Linked Data is a standardized way of publishing interoperable data to the Web, with the goal of making it easier for intelligent applications to access, combine and interpret data from heterogeneous sources. While a large amount of Linked Data is published in an open way, this is not always feasible in real-world scenarios, where sensitive data is involved, that cannot be accessible to all. To facilitate this, a query rewriting may be used to enable an authorization layer on top of the underlying database - typically an RDF triple store. However, this approach comes at a performance cost, in terms of query answering speed, computing resources used, stability, etc.
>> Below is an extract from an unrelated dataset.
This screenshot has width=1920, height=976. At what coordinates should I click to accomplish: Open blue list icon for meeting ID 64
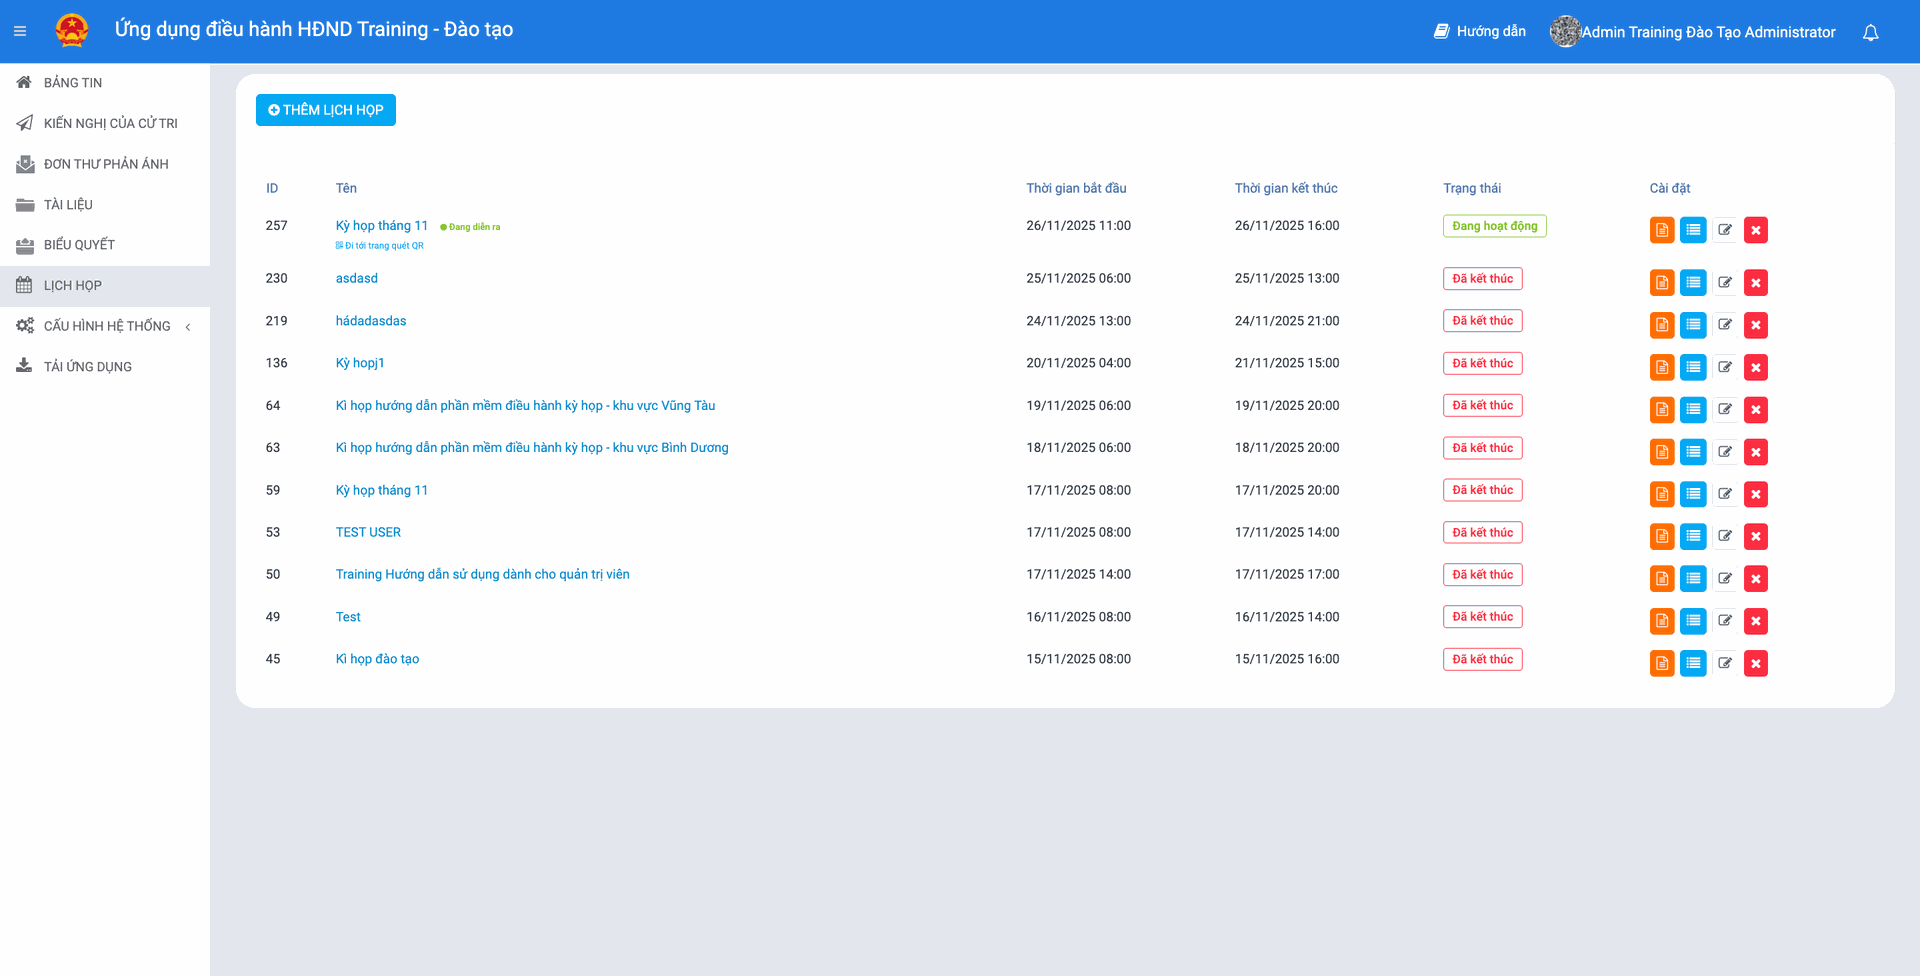pyautogui.click(x=1692, y=409)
In this thesis, the student will investigate the overhead of an existing SPARQL rewriting engine, compare it to related approaches from literature, make recommendations as to how it could be improved, and implement one or two of these recommendations to assess its impact. The query rewriting engine in question is SPARQL-parser, an open source microservice which is used in the context of redpencil's semantic.works technology stack. This architecture is completely open-source, and already in use in several production environments. In other words, the conclusions and recommendations of this thesis could have a direct and significant impact on real-world, in-use applications.
Company: redpencil.io
Contacts:
- Academic supervisor: Prof. Christophe Debruyne (ULiège)
- Industry supervisor: Dr. Tom De Nies (< correo electrónico eliminado por razones de seguridad >)
- Administrative contact: Johan Delauré (< correo electrónico eliminado por razones de seguridad >)
This topic is an applied research topic, and students will be encouraged to be involved in the potential dissemination of the results.